Goal of the exercise:
All lines with the word "Output" in the material below are required.

Exercise material:
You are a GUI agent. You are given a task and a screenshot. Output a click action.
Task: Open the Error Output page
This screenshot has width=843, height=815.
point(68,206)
--
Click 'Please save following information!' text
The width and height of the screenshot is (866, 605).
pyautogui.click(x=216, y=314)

Answer section:
You are a GUI agent. You are given a task and a screenshot. Output a click action.
Task: Open the Error Output page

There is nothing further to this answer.